En 2003, le prince régnant Hans-Adam II décide de proposer une réforme de la Constitution de 1921 dans laquelle son propre pouvoir est renforcé, notamment par un droit de veto sur les lois du pays. 

 

En 2003, Hans-Adam II a mené la campagne avec un seul argument sous forme de chantage : si le peuple rejette sa réforme, sa famille « retournera à Vienne ». La panique s’empare d’une partie de la population. Car ce prince est un homme riche et une puissance économique à lui tout seul à l’échelle du pays.

 

En mai 2025, ce chef d’État, qui a fêté en début d’année ses 80 ans, dispose d’une fortune personnelle, selon l’indice Bloomberg des milliardaires, de 10,6 milliards de dollars (9,4 milliards d’euros environ), soit un quart de plus que le PIB annuel de « son » pays.

Cela en fait le 294e homme le plus riche du monde, et le souverain le plus riche d’Europe. Il est aussi bien entendu l’homme le plus riche du Liechtenstein et un de ses premiers employeurs.

 

Il est, en tant que chef de la famille princière, propriétaire de la première banque du pays, LGT, et de divers actifs, terrains, tableaux, demeures, dans la principauté et à l’étranger.
 

Ces nouveaux pouvoirs deviennent une réalité en 2011. Un référendum est alors organisé sur l’introduction de l’avortement dans le pays. Le prince héritier Alois, auquel le prince régnant a confié la régence en 2004, prévient qu’il mettra son veto en cas d’adoption de l’IVG dans le pays. « À ce moment, le vote a perdu tout son sens, ce n’était plus, au mieux, qu’un sondage », résume Sandra Fausch, l’autre députée FL. Le « non » l’emporte avec 54 % des voix.


[...]

À ce moment, un groupe décide de relancer le débat sur les pouvoirs du prince et propose à nouveau leur abrogation dans un référendum qui se tient en 2012. Alois recourt au même chantage que son père et la population rejette l’initiative par 76 % des voix.

(Données de localisation des mots et des éléments)
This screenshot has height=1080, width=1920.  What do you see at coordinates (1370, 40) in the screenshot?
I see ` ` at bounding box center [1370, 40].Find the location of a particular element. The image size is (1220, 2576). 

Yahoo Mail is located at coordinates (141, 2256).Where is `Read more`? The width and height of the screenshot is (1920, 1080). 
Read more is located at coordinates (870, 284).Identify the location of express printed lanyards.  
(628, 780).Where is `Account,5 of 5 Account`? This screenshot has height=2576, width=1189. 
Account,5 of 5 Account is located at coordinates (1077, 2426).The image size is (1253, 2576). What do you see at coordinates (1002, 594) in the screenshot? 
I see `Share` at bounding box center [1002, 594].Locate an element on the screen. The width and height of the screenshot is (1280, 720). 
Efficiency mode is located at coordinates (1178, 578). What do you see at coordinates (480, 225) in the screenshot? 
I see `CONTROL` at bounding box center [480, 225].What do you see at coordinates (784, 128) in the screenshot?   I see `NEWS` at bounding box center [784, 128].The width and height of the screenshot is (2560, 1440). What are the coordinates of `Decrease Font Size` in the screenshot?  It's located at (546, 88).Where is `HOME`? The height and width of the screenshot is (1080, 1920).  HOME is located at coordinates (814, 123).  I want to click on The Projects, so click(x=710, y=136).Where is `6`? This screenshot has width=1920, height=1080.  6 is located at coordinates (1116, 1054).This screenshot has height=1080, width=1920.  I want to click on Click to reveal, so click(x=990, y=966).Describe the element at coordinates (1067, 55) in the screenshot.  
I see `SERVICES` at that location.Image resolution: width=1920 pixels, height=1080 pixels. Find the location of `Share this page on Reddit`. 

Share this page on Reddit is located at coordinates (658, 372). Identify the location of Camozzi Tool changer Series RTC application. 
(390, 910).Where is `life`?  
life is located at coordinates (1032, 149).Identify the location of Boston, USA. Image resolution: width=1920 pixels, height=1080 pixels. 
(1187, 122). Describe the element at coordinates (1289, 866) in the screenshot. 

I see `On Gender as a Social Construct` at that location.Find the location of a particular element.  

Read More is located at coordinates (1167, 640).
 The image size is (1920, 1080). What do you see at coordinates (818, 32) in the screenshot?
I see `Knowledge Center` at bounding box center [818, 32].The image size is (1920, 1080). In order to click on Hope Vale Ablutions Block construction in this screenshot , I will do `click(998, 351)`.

* Consigne
Recopiez mot pour mot le passage de l'extrait sur le prince du Liechtenstein, de « En mai 2025, ce » jusqu'à « ses premiers employeurs. ».

* Réponse attendue
En mai 2025, ce chef d’État, qui a fêté en début d’année ses 80 ans, dispose d’une fortune personnelle, selon l’indice Bloomberg des milliardaires, de 10,6 milliards de dollars (9,4 milliards d’euros environ), soit un quart de plus que le PIB annuel de « son » pays.

Cela en fait le 294e homme le plus riche du monde, et le souverain le plus riche d’Europe. Il est aussi bien entendu l’homme le plus riche du Liechtenstein et un de ses premiers employeurs.